:: RECORDS TO PROCESS ::

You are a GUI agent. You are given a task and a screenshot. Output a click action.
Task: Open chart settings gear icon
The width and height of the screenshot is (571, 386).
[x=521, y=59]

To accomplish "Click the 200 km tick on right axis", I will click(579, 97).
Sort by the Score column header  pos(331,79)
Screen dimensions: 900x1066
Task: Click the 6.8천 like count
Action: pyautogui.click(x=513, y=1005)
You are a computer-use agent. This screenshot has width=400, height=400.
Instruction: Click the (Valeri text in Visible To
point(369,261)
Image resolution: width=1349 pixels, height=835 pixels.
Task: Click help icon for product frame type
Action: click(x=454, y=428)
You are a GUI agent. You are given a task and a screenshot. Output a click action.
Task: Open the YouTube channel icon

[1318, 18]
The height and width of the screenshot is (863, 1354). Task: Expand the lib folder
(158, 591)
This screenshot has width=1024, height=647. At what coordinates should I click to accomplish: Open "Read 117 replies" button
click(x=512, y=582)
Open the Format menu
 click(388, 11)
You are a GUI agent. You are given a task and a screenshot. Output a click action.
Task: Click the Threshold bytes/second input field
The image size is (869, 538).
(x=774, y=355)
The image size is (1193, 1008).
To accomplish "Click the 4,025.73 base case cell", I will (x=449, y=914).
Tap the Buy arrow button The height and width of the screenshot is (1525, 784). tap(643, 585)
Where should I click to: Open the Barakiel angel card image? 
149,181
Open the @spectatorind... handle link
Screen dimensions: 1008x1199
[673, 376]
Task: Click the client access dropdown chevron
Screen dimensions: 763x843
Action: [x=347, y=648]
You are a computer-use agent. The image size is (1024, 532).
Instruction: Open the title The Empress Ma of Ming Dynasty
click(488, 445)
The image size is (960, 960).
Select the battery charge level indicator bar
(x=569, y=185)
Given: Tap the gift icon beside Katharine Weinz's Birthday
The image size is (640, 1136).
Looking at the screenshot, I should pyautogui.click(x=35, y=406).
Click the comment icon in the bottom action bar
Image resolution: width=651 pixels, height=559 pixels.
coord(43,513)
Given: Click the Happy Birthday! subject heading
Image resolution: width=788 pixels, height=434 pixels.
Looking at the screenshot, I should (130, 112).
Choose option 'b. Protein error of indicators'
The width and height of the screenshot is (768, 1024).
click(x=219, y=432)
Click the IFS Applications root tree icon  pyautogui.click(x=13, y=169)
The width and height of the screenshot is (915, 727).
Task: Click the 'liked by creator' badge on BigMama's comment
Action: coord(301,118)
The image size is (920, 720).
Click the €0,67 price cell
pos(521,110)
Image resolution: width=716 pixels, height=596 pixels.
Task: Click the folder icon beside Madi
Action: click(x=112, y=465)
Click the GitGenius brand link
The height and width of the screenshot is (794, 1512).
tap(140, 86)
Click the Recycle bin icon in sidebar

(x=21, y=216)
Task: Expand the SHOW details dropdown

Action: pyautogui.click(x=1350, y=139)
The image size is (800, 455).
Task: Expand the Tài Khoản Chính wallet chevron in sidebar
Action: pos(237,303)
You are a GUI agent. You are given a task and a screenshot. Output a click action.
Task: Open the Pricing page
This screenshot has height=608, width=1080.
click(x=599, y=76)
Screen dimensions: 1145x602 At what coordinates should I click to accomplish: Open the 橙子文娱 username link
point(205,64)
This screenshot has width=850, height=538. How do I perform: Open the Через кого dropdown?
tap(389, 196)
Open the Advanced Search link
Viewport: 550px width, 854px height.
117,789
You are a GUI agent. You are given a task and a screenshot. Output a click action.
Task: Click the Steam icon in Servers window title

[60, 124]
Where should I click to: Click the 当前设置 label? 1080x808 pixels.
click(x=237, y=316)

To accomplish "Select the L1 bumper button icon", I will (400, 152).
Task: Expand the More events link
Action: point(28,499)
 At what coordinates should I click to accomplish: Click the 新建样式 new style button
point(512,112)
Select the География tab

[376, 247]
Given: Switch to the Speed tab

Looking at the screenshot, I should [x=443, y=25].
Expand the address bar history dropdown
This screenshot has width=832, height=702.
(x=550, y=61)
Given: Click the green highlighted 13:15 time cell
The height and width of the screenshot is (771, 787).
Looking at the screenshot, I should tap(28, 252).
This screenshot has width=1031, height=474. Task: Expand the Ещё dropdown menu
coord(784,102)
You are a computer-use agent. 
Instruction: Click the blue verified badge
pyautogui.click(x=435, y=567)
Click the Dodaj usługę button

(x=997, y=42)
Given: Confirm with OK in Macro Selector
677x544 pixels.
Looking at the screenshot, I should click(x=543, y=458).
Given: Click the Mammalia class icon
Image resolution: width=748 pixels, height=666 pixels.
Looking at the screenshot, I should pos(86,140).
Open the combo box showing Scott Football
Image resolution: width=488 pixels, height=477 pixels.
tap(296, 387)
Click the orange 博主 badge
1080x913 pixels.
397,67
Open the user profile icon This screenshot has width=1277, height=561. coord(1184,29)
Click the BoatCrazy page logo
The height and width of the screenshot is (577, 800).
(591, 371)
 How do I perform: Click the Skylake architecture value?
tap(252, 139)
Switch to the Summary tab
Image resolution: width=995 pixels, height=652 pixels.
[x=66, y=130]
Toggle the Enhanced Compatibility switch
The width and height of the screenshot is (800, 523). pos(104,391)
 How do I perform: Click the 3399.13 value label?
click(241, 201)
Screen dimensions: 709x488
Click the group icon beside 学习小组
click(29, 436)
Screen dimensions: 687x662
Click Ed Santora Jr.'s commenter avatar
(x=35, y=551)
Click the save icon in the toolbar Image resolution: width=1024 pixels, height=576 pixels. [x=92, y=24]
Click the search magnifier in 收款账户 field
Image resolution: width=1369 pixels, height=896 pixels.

:::

Write down again, exactly as given, only the lines above that fall from the line with "Select the battery charge level indicator bar" to the line with "Task: Open the Pricing page", inclusive.

Select the battery charge level indicator bar
(x=569, y=185)
Given: Tap the gift icon beside Katharine Weinz's Birthday
The image size is (640, 1136).
Looking at the screenshot, I should pyautogui.click(x=35, y=406).
Click the comment icon in the bottom action bar
Image resolution: width=651 pixels, height=559 pixels.
coord(43,513)
Given: Click the Happy Birthday! subject heading
Image resolution: width=788 pixels, height=434 pixels.
Looking at the screenshot, I should (130, 112).
Choose option 'b. Protein error of indicators'
The width and height of the screenshot is (768, 1024).
click(x=219, y=432)
Click the IFS Applications root tree icon  pyautogui.click(x=13, y=169)
The width and height of the screenshot is (915, 727).
Task: Click the 'liked by creator' badge on BigMama's comment
Action: coord(301,118)
The image size is (920, 720).
Click the €0,67 price cell
pos(521,110)
Image resolution: width=716 pixels, height=596 pixels.
Task: Click the folder icon beside Madi
Action: click(x=112, y=465)
Click the GitGenius brand link
The height and width of the screenshot is (794, 1512).
tap(140, 86)
Click the Recycle bin icon in sidebar

(x=21, y=216)
Task: Expand the SHOW details dropdown

Action: pyautogui.click(x=1350, y=139)
The image size is (800, 455).
Task: Expand the Tài Khoản Chính wallet chevron in sidebar
Action: pos(237,303)
You are a GUI agent. You are given a task and a screenshot. Output a click action.
Task: Open the Pricing page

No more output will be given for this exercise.